WHAT THE TASK ASKS -
Filter the records, keeping every line that has the string "heading".

[Collected data]
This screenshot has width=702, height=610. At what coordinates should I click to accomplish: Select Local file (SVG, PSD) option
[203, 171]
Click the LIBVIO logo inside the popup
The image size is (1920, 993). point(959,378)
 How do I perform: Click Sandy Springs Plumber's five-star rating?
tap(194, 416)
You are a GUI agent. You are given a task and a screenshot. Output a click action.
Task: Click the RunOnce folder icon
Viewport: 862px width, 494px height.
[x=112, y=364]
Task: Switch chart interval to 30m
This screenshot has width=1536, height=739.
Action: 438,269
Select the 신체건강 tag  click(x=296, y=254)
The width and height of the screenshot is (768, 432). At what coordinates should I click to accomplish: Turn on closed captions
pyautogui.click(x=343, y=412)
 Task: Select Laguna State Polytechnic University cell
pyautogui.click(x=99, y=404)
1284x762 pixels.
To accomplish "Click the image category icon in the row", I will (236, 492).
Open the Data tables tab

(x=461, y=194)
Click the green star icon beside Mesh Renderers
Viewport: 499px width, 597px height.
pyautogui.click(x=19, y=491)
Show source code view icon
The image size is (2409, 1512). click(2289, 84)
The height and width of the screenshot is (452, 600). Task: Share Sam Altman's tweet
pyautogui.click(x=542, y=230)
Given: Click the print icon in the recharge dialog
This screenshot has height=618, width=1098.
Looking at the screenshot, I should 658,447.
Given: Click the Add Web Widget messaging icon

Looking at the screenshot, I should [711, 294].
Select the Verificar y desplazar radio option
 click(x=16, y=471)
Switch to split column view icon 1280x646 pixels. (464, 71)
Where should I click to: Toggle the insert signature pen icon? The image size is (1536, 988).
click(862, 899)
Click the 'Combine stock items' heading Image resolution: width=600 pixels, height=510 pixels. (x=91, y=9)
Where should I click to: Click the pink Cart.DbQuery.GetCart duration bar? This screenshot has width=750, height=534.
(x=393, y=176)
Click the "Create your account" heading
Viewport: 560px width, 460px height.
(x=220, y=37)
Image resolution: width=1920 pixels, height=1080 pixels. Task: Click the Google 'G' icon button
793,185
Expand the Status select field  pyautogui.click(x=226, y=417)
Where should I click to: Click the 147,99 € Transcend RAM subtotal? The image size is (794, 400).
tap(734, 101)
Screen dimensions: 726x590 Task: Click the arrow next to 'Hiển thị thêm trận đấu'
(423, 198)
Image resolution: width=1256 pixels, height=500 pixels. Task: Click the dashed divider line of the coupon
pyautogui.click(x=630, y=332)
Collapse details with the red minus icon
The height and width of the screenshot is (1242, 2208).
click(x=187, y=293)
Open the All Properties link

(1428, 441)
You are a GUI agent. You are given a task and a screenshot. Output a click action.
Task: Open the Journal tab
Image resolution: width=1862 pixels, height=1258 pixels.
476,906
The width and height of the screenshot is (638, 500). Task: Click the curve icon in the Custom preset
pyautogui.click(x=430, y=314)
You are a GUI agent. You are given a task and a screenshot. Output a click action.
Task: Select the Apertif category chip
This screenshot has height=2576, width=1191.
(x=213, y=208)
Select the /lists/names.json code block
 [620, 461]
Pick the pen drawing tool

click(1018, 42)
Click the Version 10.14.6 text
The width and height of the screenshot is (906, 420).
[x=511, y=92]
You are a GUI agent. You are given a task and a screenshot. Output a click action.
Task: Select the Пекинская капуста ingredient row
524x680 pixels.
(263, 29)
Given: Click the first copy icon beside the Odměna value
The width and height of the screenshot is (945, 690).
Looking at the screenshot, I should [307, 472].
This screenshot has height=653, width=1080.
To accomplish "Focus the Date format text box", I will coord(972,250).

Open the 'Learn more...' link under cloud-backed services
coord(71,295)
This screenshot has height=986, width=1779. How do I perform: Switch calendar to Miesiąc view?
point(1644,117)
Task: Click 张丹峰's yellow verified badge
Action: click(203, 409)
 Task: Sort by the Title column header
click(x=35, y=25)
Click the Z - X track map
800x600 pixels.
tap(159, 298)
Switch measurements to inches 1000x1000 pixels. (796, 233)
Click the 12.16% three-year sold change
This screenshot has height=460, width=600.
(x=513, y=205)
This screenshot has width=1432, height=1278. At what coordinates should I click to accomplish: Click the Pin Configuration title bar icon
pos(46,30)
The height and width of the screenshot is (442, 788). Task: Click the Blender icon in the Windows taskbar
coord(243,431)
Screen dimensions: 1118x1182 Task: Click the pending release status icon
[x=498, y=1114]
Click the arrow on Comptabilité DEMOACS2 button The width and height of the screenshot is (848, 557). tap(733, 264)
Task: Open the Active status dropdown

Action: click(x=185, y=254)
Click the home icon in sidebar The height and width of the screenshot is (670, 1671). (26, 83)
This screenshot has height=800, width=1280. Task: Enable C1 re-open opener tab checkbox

YOUR SOLUTION -
Click the 'Combine stock items' heading Image resolution: width=600 pixels, height=510 pixels. (x=91, y=9)
Click the "Create your account" heading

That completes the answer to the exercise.